Jovenel Moïse rencontre des organisations de base sur la nouvelle Constitution

Publié le 2020-08-20 | lenouvelliste.com

Plus d’une dizaine d’organisations de base ont rencontré le président de la République Jovenel Moïse au Palais national ce jeudi. Ces structures éparpillées un peu partout à travers le pays ont voulu partager avec le chef de l’État les réflexions engagées depuis plusieurs semaines sur la nécessité de doter le pays d’une nouvelle Constitution. Coraslin Josué, coordonnateur général du Regroupement des associations visionnaires pour le développement et le progrès (RAVIDEP), s’est exprimé au nom de toutes les organisations avant de remettre un document au président. « Nous avons pris l’initiative d’initier des réflexions avec tous les secteurs, de toutes les tendances politiques, sur la nouvelle Constitution réclamée par la majorité de la population. Nous avons écouté leurs revendications. Après les réflexions, nous avons organié plusieurs conférences de presse afin de nous adresser directement à la population. Nous nous sommes rencontrés récemment à l’hôtel Karibe dans une grande conférence débat sur la question. Après la conférence, ces 10 organisations ont jugé nécessaire de signer une pétition que nous allons remettre au président de la république aujourd’hui », a-t-il fait savoir. 

Coraslin Josué croit qu’il est plus qu’impératif de doter le pays d’une nouvelle Constitution. « C’est ce que veut la population. C’est ce qu’elle attend. Le changement passera par une nouvelle loi mère. Elle devra définir les droits et les devoirs de tous les Haïtiens. Cette nouvelle Constitution devra ouvrir la porte à tout le monde y compris aux femmes et à la diaspora dans les affaires du pays. Celle-ci devra garantir la démocratie dans le respect de la loi, renforcer la justice et mettre un terme à l’impunité », a-t-il déclaré. 

De son côté, Jovenel Moïse a remercié ces organisations qui avaient voulu lui remettre le document en main propre. Le chef de l’État a commencé son allocution en mettant en avant sa volonté de poursuivre ses différentes réformes dont l’objectif est de retirer le pays des mains d’un « petit groupe ». En ce qui concerne la réforme constitutionnelle, le chef de l’État se dit réjoui que des acteurs de la société civile, du monde intellectuel, des représentants des forces vives de la nation qui sont en train de réfléchir sur la question. Il a appelé à l’intensification des discussions partout à travers le pays sur ce sujet. 

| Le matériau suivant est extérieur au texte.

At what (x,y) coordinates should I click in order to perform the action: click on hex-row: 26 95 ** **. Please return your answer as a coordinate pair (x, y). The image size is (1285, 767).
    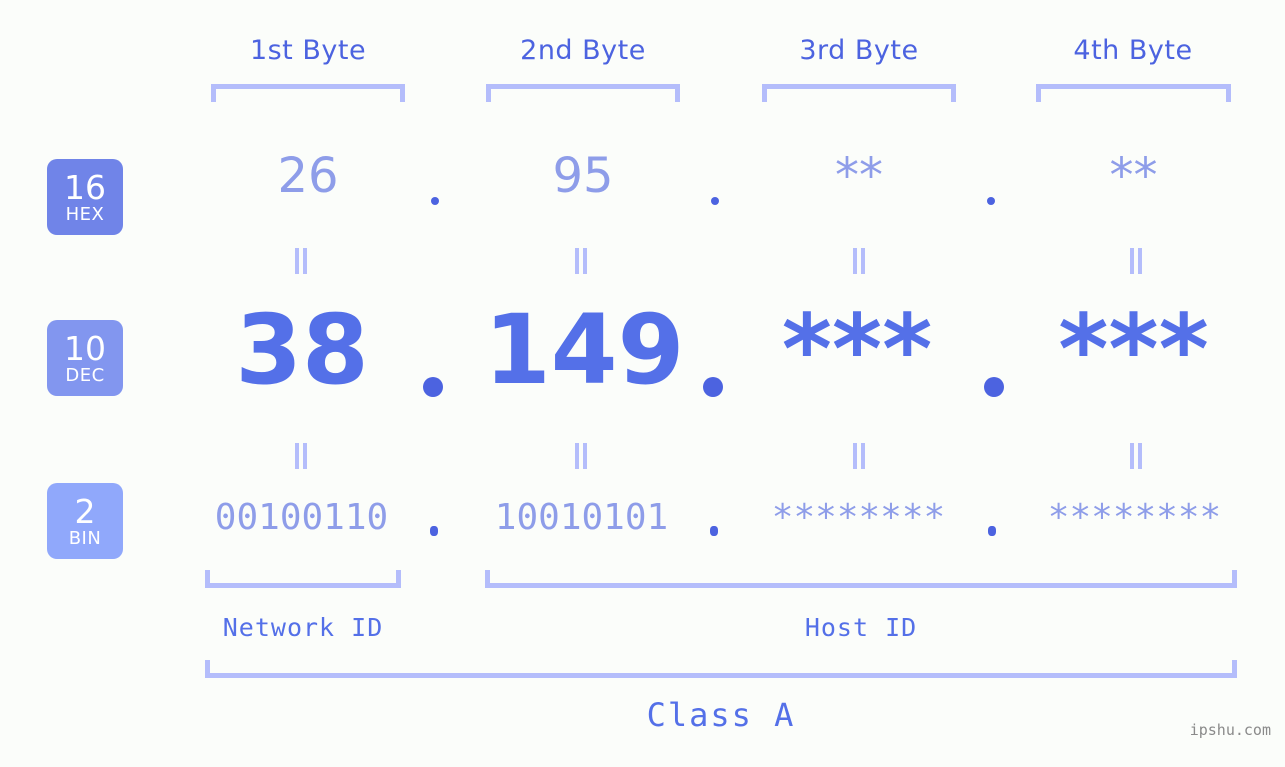
    Looking at the image, I should click on (642, 187).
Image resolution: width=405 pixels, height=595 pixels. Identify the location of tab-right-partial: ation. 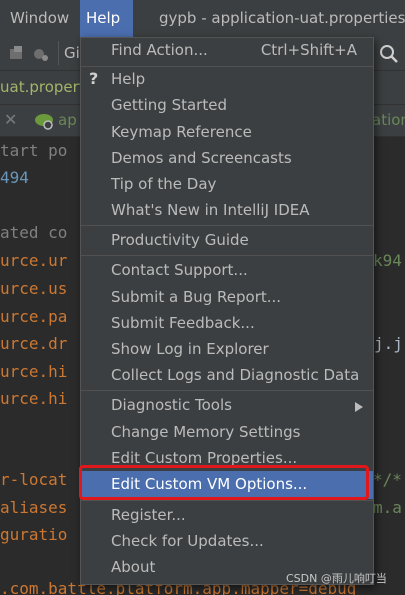
(388, 120).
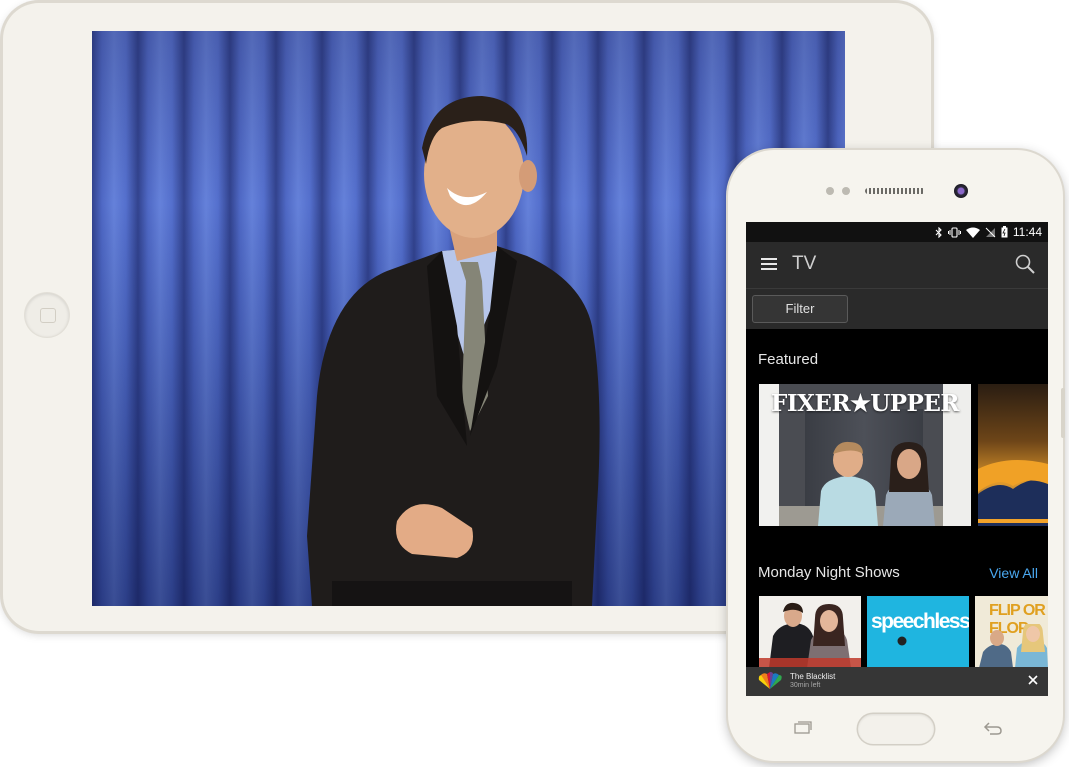  I want to click on close-icon, so click(1033, 680).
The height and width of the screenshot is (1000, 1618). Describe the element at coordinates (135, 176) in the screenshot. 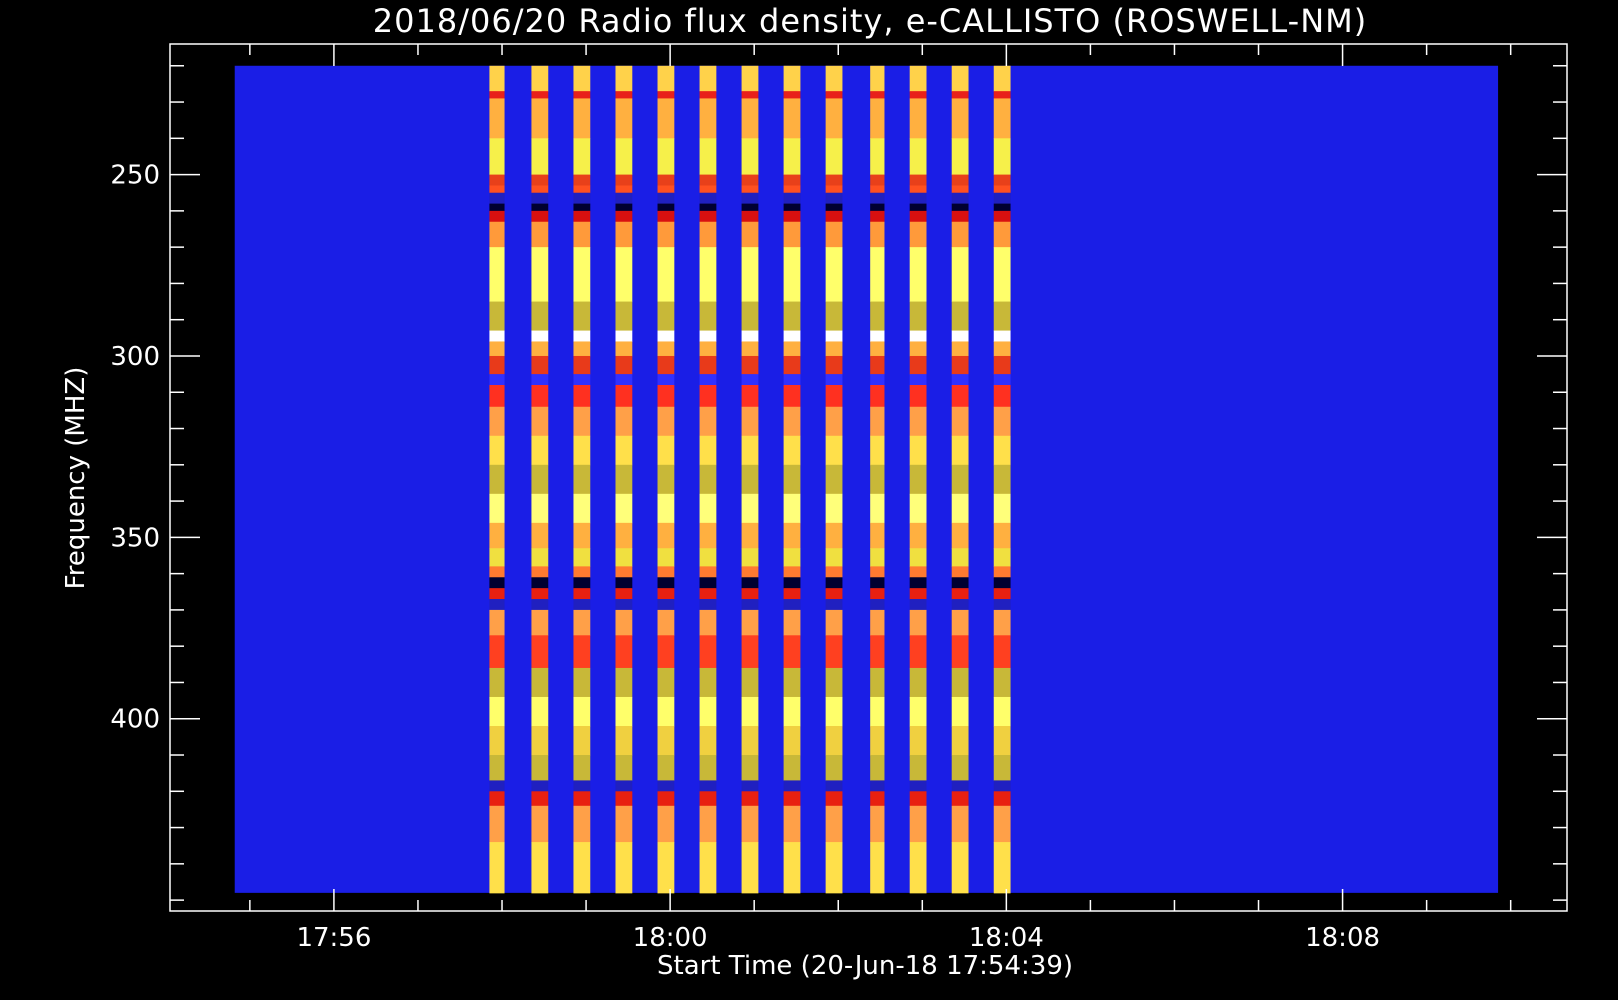

I see `y-tick-label: 250` at that location.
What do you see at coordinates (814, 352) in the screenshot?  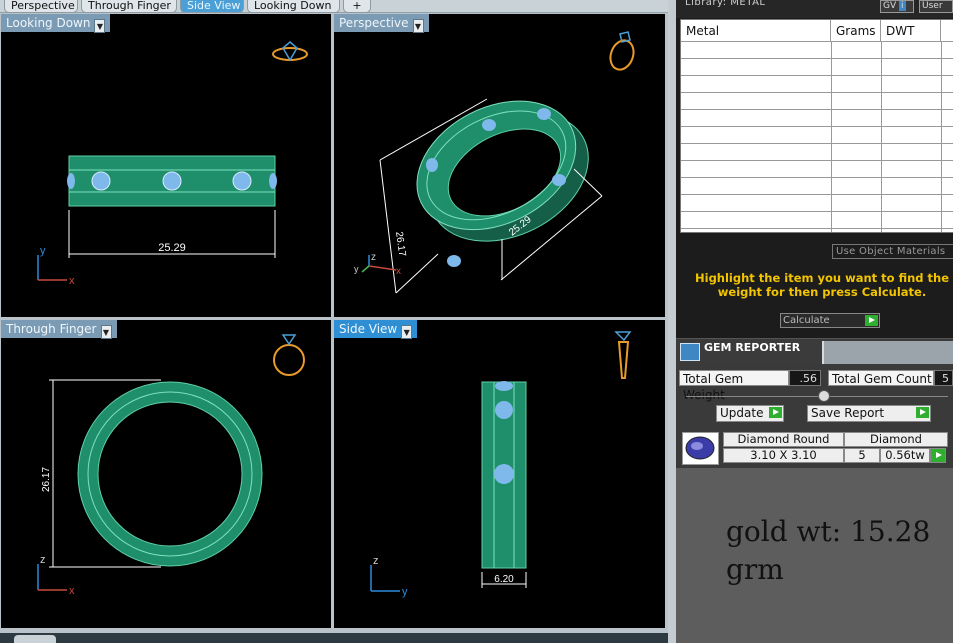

Plus loin, le président a insisté sur la nécessité de mener ces discussions, et toutes les initiatives tendant vers une nouvelle Constitution, à l’abri de toute influence politique. « Il y a eu plusieurs forums réunissant des intellectuels, des journalistes, des écrivains, des hommes de loi. À Port-au- Prince comme dans les villes de province. Ils parlent tous d’un même sujet. Une nouvelle Constitution. J’ai demandé à mes conseillers de contacter tous ces intellectuels. (...) J’ai reçu des invitations pour prendre part à l'ouverture ou à la fermeture de ces forums. Je m’y suis pas rendu par contrainte de temps certes. Mais je pense que la nouvelle n’est pas l’affaire du président de la République, ou de son équipe, mais du peuple haïtien, de la capitale, comme des villes de province ou de la diaspora. Tout ceci doit se faire dans la nouvelle Constitution qui doit être indépendante », a dit le chef de l’État.

Dans la foulée, le président a plaidé pour la formation d’une commission indépendante qui devra travailler sur la question. « Cette commission ne doit avoir aucune influence politique. Haïti doit être au centre de son intérêt. Je veux m’adresser à tous les intellectuels qui ont pris la parole ces dernières semaines. Je crois qu’il est temps pour eux de retourner l’ascenseur au pays pour tout ce qu’ils ont reçu. Ils peuvent le faire en servant de lumière aux citoyens qui en ont grandement besoin. Il nous faut un comité ou une commission indépendante, en dehors de l’influence des partis politiques, des groupes économiques, de l’international, du Palais national ou de la Primature. Parce que le pays est divisé et polarisé. Le moment de l’unité est venu. La nouvelle Constitution est l’affaire de tous les Haïtiens. Le comité indépendant devra consulter la population dans toutes ses composantes afin de rédiger un texte qui est en adéquation avec leurs aspirations. Ce comité doit poursuivre le travail afin de doter le pays d’une nouvelle Constitution dans un avenir pas trop lointain », a indiqué Jovenel Moïse.